YOUR TASK: Rewrite everything from the line containing "Switch to Order Checks taskbar button" down to the end of the records, replacing "share icon" with "export icon" and leaving all else unchanged.

MATERIAL FOR THE TASK:
════════════════════

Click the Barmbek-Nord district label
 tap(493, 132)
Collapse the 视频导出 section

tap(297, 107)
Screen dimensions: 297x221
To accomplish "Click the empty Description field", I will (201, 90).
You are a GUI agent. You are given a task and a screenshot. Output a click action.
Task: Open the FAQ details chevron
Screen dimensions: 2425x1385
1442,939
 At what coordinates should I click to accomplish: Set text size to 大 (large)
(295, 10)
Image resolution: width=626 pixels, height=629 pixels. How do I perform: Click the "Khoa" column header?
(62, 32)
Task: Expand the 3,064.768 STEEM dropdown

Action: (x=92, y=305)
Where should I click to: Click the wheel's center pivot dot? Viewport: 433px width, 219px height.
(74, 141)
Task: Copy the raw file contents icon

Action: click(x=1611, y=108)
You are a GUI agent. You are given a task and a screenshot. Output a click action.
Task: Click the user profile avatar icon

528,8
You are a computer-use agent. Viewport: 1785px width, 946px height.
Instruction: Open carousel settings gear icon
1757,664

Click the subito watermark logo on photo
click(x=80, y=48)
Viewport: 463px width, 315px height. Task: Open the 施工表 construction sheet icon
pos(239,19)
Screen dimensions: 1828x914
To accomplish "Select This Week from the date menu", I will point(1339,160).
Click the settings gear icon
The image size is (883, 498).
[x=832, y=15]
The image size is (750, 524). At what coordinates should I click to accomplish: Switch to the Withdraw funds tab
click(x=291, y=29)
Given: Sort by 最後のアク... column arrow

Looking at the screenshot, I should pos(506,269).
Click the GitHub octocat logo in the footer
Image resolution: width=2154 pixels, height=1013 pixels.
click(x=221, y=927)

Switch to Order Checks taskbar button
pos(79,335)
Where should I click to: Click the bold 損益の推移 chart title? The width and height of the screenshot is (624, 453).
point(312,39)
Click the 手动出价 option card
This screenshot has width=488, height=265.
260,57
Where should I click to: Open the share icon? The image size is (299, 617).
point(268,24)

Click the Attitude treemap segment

════════════════════

FINAL ANSWER:
Switch to Order Checks taskbar button
pos(79,335)
Where should I click to: Click the bold 損益の推移 chart title? The width and height of the screenshot is (624, 453).
point(312,39)
Click the 手动出价 option card
This screenshot has width=488, height=265.
260,57
Where should I click to: Open the export icon? The image size is (299, 617).
point(268,24)

Click the Attitude treemap segment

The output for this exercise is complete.